Sam Spade initially starts to be a shady sort of character. However, throughout the film he proves that he is good at his job, and you end up rooting that all will go well for him. The people he encounters are a colorful sort who really knows how to play the game of manipulation. Since every character is different, you don't get bored watching them try to 'win' him over to their side. Yet you know he's a detective so he's playing these characters as well.
Humphrey Bogart doesn't disappoint, and he looked like he was having fun with his role. Mary Astor, Peter Lore and Sydney Greenstreet were good in their roles, making each of them stand out from the narrative. Even when there's not much to her character beyond sniffing and crying, Astor carried her in a such a way that she knows what's she doing and refuses to break character even when caught, relying on her strengths to get her out of mischief. Sydney Greenstreet and Peter Lore's characters were more frank with their intentions though they have different approaches.
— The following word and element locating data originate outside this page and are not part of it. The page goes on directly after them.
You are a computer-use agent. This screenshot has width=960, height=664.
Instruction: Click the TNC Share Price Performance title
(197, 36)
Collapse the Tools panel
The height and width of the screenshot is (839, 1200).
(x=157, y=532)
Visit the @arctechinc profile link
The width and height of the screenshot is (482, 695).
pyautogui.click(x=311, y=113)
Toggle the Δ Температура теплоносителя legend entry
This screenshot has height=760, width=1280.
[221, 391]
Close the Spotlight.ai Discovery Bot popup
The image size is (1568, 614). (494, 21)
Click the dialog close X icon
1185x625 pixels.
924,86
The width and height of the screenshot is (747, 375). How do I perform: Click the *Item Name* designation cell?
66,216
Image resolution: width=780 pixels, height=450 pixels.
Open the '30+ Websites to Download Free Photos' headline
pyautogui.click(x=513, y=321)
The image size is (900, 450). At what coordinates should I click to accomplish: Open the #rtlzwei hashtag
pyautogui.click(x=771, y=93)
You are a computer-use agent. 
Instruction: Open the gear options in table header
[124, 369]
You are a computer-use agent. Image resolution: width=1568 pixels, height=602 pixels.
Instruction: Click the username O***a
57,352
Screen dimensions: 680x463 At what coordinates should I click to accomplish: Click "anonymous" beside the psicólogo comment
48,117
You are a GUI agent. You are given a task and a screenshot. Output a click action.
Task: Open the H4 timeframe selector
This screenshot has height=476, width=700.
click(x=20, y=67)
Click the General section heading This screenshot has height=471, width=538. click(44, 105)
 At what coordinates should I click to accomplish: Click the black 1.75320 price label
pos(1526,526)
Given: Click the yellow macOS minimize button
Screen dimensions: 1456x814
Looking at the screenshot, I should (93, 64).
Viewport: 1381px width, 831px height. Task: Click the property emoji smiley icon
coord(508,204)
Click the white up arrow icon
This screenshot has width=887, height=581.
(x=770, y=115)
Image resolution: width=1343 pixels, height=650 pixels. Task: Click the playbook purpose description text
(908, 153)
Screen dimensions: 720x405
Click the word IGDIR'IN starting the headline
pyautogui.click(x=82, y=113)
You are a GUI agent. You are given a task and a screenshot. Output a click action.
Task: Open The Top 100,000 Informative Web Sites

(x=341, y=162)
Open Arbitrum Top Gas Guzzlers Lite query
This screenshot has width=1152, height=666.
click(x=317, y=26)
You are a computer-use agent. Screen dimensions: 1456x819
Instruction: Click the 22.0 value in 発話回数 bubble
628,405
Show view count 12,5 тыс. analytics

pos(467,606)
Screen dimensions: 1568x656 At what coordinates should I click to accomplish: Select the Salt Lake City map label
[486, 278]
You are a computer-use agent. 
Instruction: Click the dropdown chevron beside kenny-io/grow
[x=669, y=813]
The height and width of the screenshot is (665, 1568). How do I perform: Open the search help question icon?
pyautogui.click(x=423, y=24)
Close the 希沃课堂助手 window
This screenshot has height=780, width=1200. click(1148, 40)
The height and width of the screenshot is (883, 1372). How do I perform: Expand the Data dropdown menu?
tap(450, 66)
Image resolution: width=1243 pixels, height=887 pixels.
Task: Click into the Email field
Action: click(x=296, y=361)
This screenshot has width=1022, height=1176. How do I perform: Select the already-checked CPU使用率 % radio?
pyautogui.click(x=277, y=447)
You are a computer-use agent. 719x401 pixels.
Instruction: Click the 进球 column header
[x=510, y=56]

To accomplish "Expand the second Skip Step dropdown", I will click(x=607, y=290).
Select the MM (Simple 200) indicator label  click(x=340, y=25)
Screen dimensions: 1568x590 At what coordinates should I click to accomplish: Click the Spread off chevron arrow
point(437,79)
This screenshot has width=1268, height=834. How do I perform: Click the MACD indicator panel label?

It's evidenced by the manner on how they bring themselves, and yet it's clear that they're only thinking of their selves. However, my favorite character is Effie, played by Lee Patrick. Her frankness and how she reacts to the situation make her seem like a seasoned receptionist, and she has this air that makes you respect her.
The plot and narrative is clear cut, with everything tying together towards the end. The execution was done well, that you end up focusing on the scene at hand instead of pointing things out that may spoil the ending of the film. I could see myself watching this again.